Tek düze bir hayatın içerisinde yol alan bedenlerimiz, karanlık bir dehlizde ilerler gibi sağa sola yalpa yapmadan ilerliyor. Bir göz aralığı, bir kalp mesafesi, bir zihin düşlemesi kadar yaşayabildiğimiz bize biçilen zaman diliminde hayattan hiçbir tat alamadan, tattığı yemekten yüzü ekşiyen bir gurme gibi yaşamdan ekşileniyoruz. 
Aşklarımızı bile buzdan kalıplar içerisinde yaşıyoruz. Aynı tezgâhtan çıkan elbiseler gibi değişmeyen ve bir daha da değişmeyecek olan kelimeler ve cümlelerle yaklaşırız karşı cinse. Düşünce iklimimizde ki zevklerimiz de olduğu gibi, bedenlerimizin de aldığı zevk ve hazlar aynı kalıbın ürünüdür. 
Buzdan ve soğuk…
Neden soğuk, kalıplaşmış buzdan bir yaşamın içerisinde, farklı olmayan, bir başkasına ait, kendimiz olduğunu zannettiğimiz ancak asla biz olmayan düşünce ve fikirler ileri atarız. Karşımızdaki insanın ne düşündüğünü ne hissettiğini hissetmeden ve önemsemeden buzdan düşüncelerimizle karşı koymaya çalışırız. Oysa o düşünceler bize ait değildir. Biz değil. Biz olmayan, düşünce sıcaklığını, fikir uyuşmazlığını dikkate bile almadan, aşkı sadece bedenlerin birleşmesi olarak gören buzdan kalıplaşmış zevk ve haz yığınları olarak yer yüzünde dolaşıyoruz. 
Duvarlar koyma aramıza sevgili….
Buzdan…
Keskin duvarlar… 
Acıtan…
Kanatan…
İç ürperten…
Buzdan kalıplaşmış hayatların içerisinden çıkmalı…
Buzdan kalıplaşmış duvarlar koyar sevgili araya…
Hiçbir ısının eritemediği, güneşin asla ısıtamadığı kalıplaşmış buz duvarlar…

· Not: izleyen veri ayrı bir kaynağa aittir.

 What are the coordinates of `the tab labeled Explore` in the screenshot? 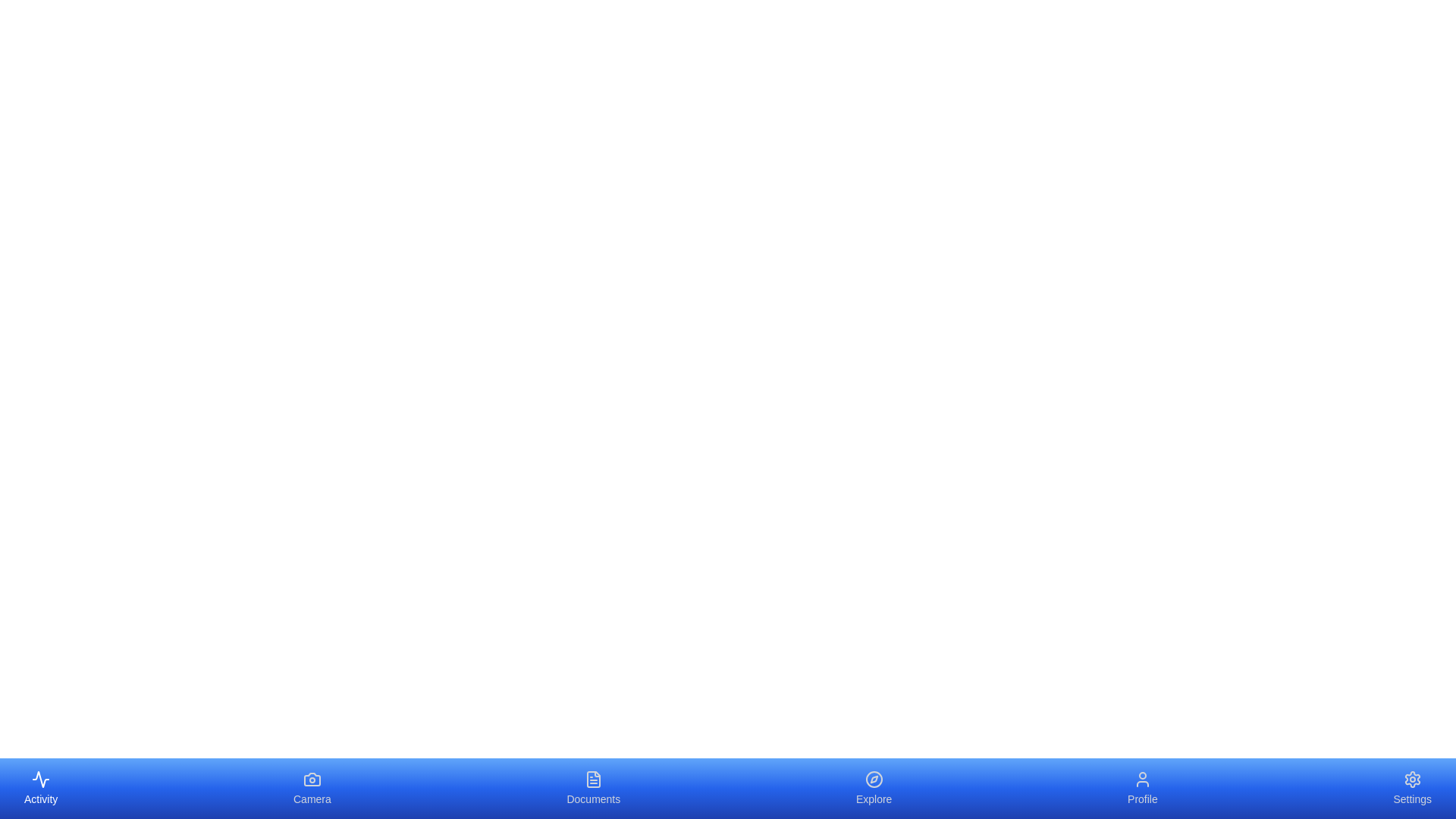 It's located at (874, 788).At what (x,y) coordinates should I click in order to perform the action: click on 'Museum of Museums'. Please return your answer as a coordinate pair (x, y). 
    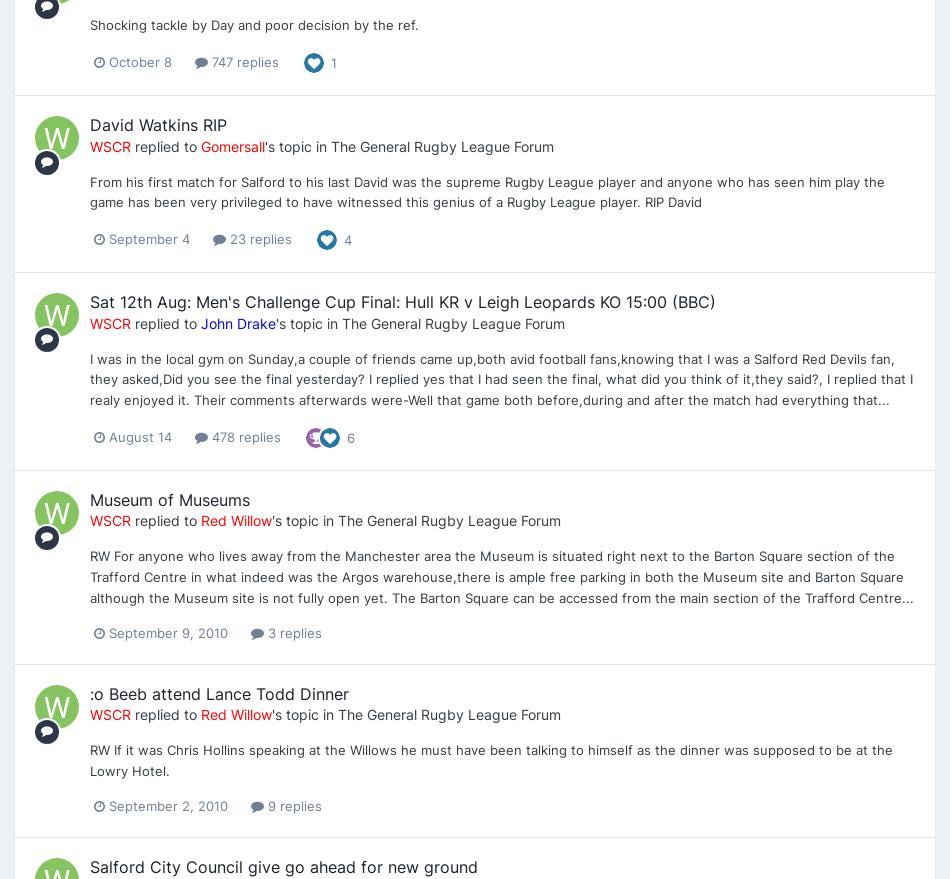
    Looking at the image, I should click on (169, 498).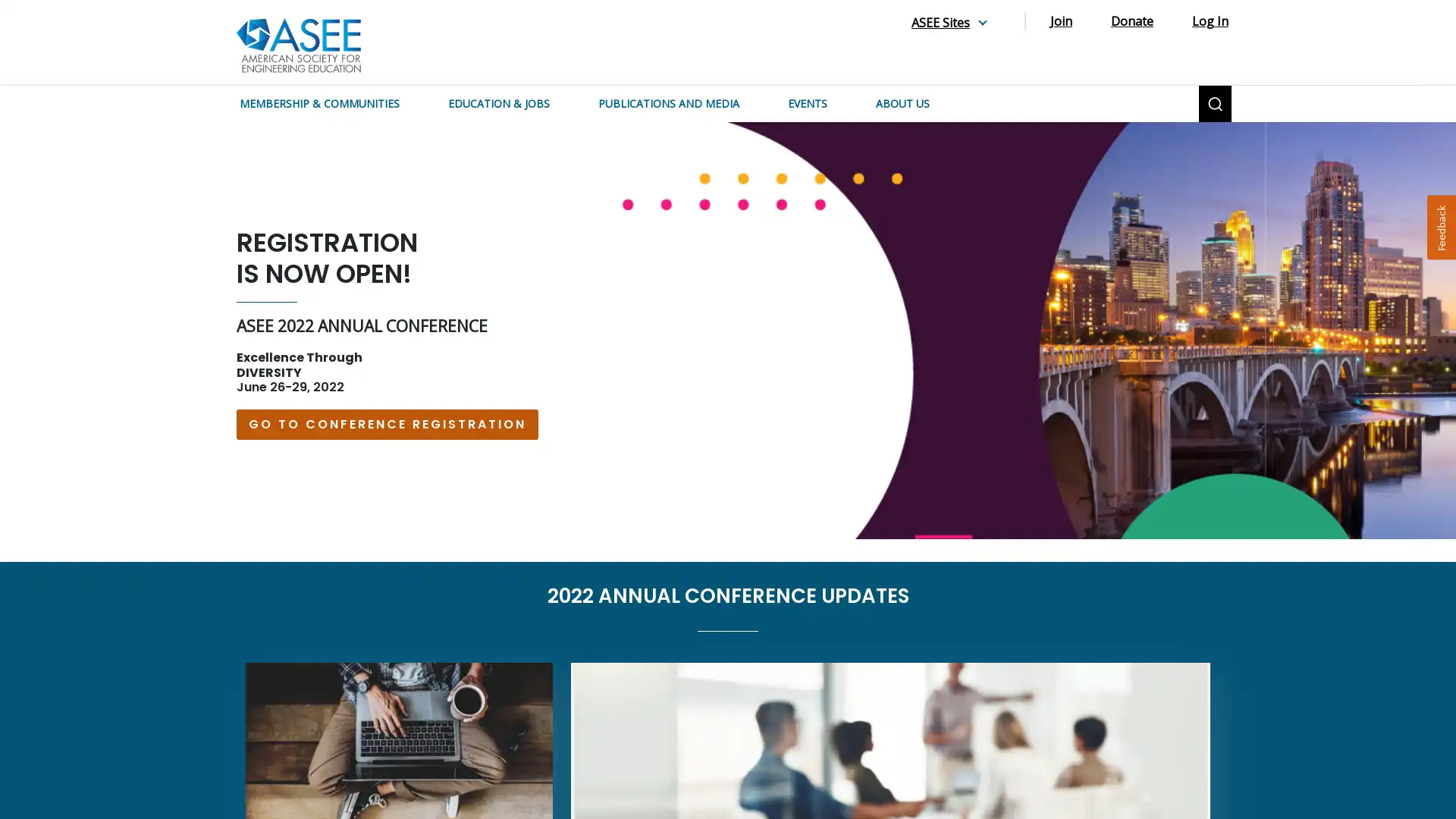 The image size is (1456, 819). I want to click on EDUCATION & JOBS, so click(510, 103).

Kaldır sevgili bu duvarları…
Küçük bir pencerenin önünde dışarıda lap lapa yağan kara bakıp, baharın ılık demli havasını hissetmeye benzer sevgili buzdan duvarları kıramamak… 
Buzdan kalıplamış duvarları yıkmalı sevgili…
Elimize geçirdiğimiz kocaman demir balyozlarla kalıplaşmış düş yığını fikirleri kırmak gibi aramızda ki buzdan kalıplaşmış hazları yıkmak…
Koca bir şehre hapsedilmiş insan yığınları arasında met cezir yaşayan kaç insan vardır. İnsanı en çok gelgitler yıpratır. Kararsız gelgitler.